▶ How to complete this task
Look over the material for the string "agent". Copy every line where it turns up.
[[ Material for this task open ]]
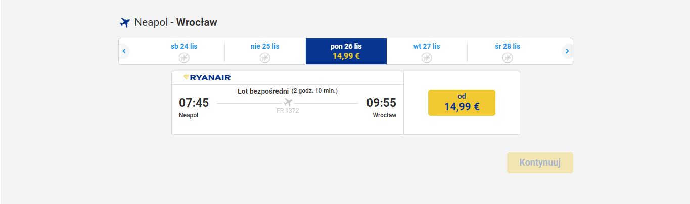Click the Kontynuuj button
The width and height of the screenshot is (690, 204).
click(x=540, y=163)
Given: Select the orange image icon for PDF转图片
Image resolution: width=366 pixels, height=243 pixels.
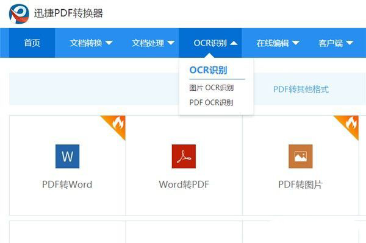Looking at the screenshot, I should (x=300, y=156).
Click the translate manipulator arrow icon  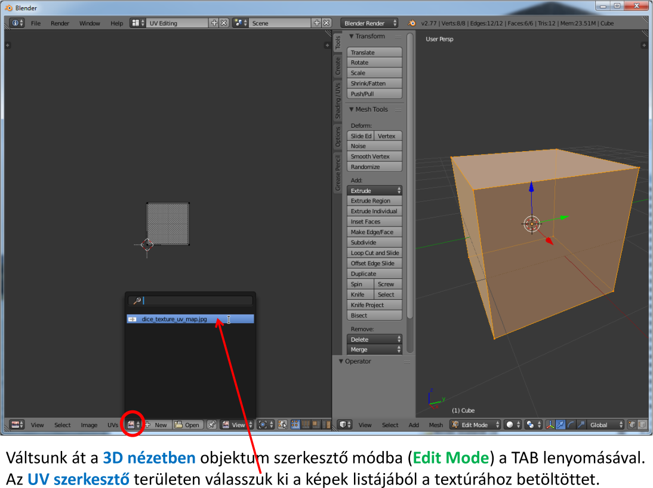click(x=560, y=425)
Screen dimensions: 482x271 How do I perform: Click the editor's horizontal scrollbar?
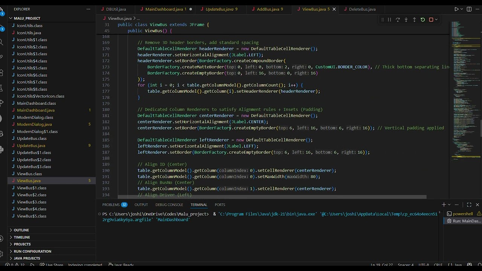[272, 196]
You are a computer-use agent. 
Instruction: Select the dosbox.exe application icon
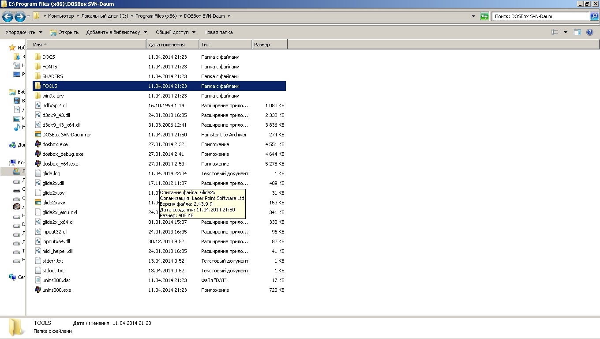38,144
[[ Material for this task closed ]]
[[ Material for this task open ]]
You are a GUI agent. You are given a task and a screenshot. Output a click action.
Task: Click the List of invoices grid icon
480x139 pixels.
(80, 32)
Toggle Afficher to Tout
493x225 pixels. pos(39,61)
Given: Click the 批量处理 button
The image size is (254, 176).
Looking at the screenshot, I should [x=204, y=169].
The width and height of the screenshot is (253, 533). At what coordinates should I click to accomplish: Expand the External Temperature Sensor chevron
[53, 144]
[[ Material for this task closed ]]
▶ Task output
You are a computer-use agent. 
You are a GUI agent. You are given a task and a screenshot. Output a click action.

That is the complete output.